Problem description:
Decide whether each statement below agrees with the abstract on ozone catalytic oxidation of semi-coking wastewater. Answer yes or no for each, and quote the deciding words of the abstract. 1. The MnFe₂O₄ nanoparticles were made using the purified sol–gel method. 2. Under the optimal reaction conditions, the treatment time was 90 minutes. 3. After 10 cycles, the COD removal efficiency decreased by 11.9%.

Ozone catalytic oxidation of biologically pretreated semi-coking wastewater (BPSCW) by spinel-type MnFe₂O₄ magnetic nanoparticles

In this study, spinel-type MnFe₂O₄ magnetic nanoparticles were successfully synthesized employing the purified sol–gel method and used for the advanced treatment of biologically pretreated semi-coking wastewater (BPSCW) by the O₃/H₂O₂ catalytic system. Results showed that the MnFe₂O₄ magnetic catalysts did not have a regular surface morphology, and their surface contained numerous fine particles that showed a particle accumulation state and formed a good nano-spinel structure. Their surface morphology, ratio, size, and X-ray photoelectron spectroscopy revealed two active metal elements in the catalyst, namely, Fe³⁺ and Mn²⁺, which were consistent with the elemental composition and valence of MnFe₂O₄. Under optimal reaction conditions, the removal efficiency of O₃/H₂O₂/MnFe₂O₄ catalytic system for chemical oxygen demand (COD) and volatile phenol (VP) can reach 85.2% and 94.1%, respectively (catalyst dosage = 2.0 g∙L⁻¹, O₃ dosage = 1.2 mg∙min⁻¹, H₂O₂ concentration = 0.15 mol∙L⁻¹, pH = 7.0, and treatment time = 70 min). The free radical quenching experiment and electron paramagnetic resonance (EPR) experiment verified that hydroxyl radicals (∙OH) played a role in the deep treatment of BPSCW in the O₃/H₂O₂/MnFe₂O₄ catalytic system. Phosphate experiments proved that lewis acid sites on the surface of the MnFe₂O₄ magnetic catalysts were the catalytically active sites. The superparamagnetic properties of the MnFe₂O₄ magnetic catalysts (67.8 emu∙g⁻¹) facilitated magnetic separation from the treated wastewater. After 10 cycles, the activity of the MnFe₂O₄ magnetic catalysts remained high, and the removal efficiencies of COD and VP only decreased by 13.6% and 11.9%, respectively. Considering excellent degradation performance, easy magnetic separation and high stability, this study provided important insights into the practical application of the O₃/H₂O₂ catalytic system for the advanced treatment of BPSCW.

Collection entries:
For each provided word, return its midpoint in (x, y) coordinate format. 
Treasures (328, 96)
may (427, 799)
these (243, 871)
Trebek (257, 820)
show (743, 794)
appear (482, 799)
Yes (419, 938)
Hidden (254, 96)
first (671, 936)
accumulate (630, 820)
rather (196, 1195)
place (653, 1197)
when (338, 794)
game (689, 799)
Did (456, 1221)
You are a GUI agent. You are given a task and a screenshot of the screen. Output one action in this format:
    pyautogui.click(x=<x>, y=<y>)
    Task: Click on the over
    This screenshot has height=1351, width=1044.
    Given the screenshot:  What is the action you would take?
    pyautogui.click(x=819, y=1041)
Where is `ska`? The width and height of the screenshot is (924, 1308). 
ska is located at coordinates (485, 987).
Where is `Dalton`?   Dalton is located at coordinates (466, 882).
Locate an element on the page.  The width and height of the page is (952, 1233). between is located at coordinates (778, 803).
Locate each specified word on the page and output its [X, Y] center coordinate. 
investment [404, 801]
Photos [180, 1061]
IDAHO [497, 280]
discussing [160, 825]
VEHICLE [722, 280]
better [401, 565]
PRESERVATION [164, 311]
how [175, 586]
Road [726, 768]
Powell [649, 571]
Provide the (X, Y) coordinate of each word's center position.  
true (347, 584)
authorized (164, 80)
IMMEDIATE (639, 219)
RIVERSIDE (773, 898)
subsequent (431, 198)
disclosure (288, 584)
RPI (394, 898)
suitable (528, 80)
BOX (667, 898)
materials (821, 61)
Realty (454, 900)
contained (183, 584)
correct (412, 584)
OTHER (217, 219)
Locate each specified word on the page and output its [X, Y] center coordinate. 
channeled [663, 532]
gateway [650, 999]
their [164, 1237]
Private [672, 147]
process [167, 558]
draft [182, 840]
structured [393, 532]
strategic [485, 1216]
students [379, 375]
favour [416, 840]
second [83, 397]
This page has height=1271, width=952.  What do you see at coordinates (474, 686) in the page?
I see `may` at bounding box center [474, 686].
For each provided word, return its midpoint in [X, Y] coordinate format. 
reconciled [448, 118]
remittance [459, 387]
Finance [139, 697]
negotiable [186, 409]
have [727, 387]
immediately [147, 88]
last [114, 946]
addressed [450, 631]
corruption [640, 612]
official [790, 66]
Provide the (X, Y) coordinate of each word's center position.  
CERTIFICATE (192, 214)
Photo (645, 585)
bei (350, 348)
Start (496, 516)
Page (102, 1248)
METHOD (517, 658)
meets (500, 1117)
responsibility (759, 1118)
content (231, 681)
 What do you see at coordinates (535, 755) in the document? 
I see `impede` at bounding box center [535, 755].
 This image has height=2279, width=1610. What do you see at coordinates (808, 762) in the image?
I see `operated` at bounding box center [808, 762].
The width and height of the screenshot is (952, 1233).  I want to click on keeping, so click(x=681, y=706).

Final answer:
1. Yes: "synthesized employing the purified sol–gel method"
2. No: "treatment time = 70 min"
3. No: "the removal efficiencies of COD and VP only decreased by 13.6% and 11.9%, respectively"